JOST A MON

The idle ramblings of a Jack of some trades, Master of none

Themes appear in clumps in my alphabetical assault on thin books. Among the 'M's is mortality, sudden and shocking in some cases, gradual and insidious in others. I have in mind David Miller's Today, where a family gathering to celebrate the younger son's 18th birthday is cast into disarray by the death of the father. I also have in mind Tessa McWatt's Vital Signs, where a cerebral aneurysm causes confabulation in a mother, and her confusing speech lays bare the tensions among the rest of the family, who deal with her degradation with varying levels of defiance, guilt and pain.

Miller's debut novel is set in 1924 when Joseph Conrad died. His wife is an invalid who faces a life of increasing discomfort and loneliness. His elder son has returned damaged from the Great War and is enraged with his father for being distant, jealous of his younger brother for receiving Conrad's attention, worried about making ends meet for his own young family. The younger boy recalls his father's kindness and cannot imagine a life ahead without the shelter of that love. Conrad's secretary is in the book as well: her mind is not as sharp as it once was, and she has her own memories of the author; but did their intimate work relationship also become an affair? Conrad's great friend Curle, a journalist, is most moved by the passing, and tries to keep the family coherent. The book is strong on details of activity that ensue after the death, activity that wants to take the place of emotion. But emotion is above all in this book, in the fraternal rivalry, in the distance Conrad's wife feels from her own siblings, and in the desolation that Conrad's secretary faces.

Aleksandar Maćašev's illustrations for Vital Signs

Tessa McWatt's little book is filled with illustrations by the remarkable Aleksandar Maćašev, illustrations that the husband uses as the only possible way to communicate with his sick wife. Long years of intimacy and sexual satisfaction have not prevented him from straying. He blames his wife's strength and the downward spiral of his own once successful career for his infidelity. Yet he is hardly supportive of his lover despite their years-long affair. It is clear he is quite an unreliable man, and even in his introspection there is falsity.

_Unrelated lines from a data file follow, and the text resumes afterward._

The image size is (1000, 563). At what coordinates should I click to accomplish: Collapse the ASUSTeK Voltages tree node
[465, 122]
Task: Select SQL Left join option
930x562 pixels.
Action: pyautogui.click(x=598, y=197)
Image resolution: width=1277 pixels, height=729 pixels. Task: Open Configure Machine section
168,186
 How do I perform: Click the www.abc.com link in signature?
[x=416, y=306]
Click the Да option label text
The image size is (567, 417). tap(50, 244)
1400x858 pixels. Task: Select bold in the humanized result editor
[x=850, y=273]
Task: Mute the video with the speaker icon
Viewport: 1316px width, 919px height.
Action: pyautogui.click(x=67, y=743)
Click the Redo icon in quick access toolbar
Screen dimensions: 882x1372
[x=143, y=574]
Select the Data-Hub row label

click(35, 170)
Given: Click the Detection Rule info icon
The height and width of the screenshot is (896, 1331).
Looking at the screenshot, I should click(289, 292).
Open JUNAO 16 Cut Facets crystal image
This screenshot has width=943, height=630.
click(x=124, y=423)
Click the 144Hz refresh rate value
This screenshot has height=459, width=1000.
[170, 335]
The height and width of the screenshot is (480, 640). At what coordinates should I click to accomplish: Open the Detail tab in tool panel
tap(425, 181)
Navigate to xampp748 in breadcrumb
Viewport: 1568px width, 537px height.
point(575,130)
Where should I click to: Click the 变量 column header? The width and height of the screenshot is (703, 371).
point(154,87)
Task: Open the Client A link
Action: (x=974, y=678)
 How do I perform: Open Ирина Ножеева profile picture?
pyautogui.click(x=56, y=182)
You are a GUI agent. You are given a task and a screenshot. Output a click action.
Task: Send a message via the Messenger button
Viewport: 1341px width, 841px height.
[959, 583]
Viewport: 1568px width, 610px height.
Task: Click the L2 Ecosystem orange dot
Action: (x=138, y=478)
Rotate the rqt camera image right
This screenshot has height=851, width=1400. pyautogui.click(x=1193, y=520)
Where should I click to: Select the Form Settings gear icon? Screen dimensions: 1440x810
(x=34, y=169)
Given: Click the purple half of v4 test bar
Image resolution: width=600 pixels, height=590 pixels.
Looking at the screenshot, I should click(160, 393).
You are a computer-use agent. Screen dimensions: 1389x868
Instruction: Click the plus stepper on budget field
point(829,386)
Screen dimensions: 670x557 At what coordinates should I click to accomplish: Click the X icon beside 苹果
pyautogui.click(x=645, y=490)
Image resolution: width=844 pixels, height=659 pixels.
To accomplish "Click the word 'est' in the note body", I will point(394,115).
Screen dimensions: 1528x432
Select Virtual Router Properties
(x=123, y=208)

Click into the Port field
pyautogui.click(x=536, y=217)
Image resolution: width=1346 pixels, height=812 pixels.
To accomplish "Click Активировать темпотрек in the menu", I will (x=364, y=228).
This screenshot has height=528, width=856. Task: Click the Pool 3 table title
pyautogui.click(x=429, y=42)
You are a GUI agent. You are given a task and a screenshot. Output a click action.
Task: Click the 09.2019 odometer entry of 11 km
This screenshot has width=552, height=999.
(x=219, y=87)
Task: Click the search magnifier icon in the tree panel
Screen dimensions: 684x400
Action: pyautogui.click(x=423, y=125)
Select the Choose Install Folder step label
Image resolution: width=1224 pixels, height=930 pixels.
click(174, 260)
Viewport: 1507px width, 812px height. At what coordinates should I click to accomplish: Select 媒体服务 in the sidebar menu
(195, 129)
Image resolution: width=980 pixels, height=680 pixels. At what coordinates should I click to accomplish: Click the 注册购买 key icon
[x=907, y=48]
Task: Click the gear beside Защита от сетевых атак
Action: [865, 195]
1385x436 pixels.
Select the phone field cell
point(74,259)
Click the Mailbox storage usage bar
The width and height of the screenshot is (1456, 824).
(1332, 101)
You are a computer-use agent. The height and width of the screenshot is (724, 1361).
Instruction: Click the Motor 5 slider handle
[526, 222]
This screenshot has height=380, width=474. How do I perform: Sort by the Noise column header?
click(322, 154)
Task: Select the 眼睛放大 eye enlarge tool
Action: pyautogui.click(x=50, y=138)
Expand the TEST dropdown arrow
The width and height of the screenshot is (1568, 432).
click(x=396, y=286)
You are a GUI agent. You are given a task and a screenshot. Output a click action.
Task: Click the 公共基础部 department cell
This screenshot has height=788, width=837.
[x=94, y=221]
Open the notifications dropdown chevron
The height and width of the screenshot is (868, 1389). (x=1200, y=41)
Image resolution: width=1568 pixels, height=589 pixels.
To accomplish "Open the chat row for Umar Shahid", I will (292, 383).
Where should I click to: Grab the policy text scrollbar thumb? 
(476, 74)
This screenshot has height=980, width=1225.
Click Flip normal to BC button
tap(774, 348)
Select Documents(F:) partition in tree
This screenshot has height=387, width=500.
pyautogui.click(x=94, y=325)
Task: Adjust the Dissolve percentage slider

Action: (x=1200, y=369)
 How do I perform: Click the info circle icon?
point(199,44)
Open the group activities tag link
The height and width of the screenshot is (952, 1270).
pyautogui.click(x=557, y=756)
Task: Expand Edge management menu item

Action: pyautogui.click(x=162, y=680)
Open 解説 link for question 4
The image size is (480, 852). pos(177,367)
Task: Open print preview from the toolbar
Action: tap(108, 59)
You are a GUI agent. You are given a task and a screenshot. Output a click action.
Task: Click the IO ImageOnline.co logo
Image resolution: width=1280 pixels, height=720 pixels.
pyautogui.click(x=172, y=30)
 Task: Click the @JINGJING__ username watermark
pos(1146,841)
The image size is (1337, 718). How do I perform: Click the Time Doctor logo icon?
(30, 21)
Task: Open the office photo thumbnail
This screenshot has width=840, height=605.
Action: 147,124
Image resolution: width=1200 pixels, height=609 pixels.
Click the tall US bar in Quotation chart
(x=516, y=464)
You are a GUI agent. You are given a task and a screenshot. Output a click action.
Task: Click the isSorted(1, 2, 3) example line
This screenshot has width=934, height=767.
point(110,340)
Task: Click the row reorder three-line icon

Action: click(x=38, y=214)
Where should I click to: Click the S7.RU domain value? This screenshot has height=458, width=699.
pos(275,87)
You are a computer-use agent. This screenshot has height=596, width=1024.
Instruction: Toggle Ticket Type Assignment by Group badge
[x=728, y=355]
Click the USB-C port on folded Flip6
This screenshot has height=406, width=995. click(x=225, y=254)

When his wife retreats into false memories of her life following her aneurysm, however, he is desperate to bring her back. As he examines their lives together, he learns of  his disappointment with her and his own selfishness. While Vital Signs is about his attempts to reconnect with his wife, for me the true tragedy is the fate of the children who have been cast into the world with little empathy from him, and who respond in their own ways - shamed, conciliatory, passive, enraged. It is a traumatic doubt that many a parent faces - what if their children become strangers to them?

****

I should also mention Simon Okotie's clever 'Whatever Happened to Harold Absalon', a tale of a seedy, horny, intensely self-analytical, obsessive detective named Marguerite, who is following the wife of the disappeared Harold Absalon. Okotie wrote this book while commuting by bus, and the action, such as it is, is predominantly on a bus, except that the book is less about plot (the entire narrative covers about half an hour of action) than about the dendritic manner of thought, where every thought has sub thoughts and digressions. The time it takes Marguerite to board a bus and then get off it  requires tens of chapters because at every juncture, Marguerite - or a person who is looking into his head and questioning his motives - feels it necessary to explain himself as thoroughly as possible, as though he were in court, facing a deeply inquisitive judge. The nesting of thoughts is long and rambling, and runs into paragraphs of dense prose. There is humour in this obsession, but it is rapidly wearying, and though the book is exactly 200 pages long, the conceit loses its charm in about 50. Still, I wouldn't dismiss it entirely, as despite Marguerite's desperation for accuracy, it's clear that there may be another, more troubling, parallel narrative. If you read it, let me know what you think.

****

Then there's Herta Mueller's The Passport, which is as grim an account of social ostracism and despair as I have ever read. Mueller is of the Swabian (German-speaking) minority in Romania, and this little book is about the desperation of a miller to emigrate from Ceausescu's pitiful country to Germany. The book seethes with corruption, paranoia and disaffection: the priest demands sexual favours to provide baptismal certificates; the militiaman demands sexual favours to forward the papers to the relevant authority; you are not even convinced that life in Germany is any better, what with its own lax social mores and filth on television; the Romanians despise you and can barely wait to get rid of you so they can take over your property. Life under totalitarianism is so invidious in its effects that humanity itself is lost. Everything that can bring joy in freedom is twisted out of shape here. Can you even trust your own family?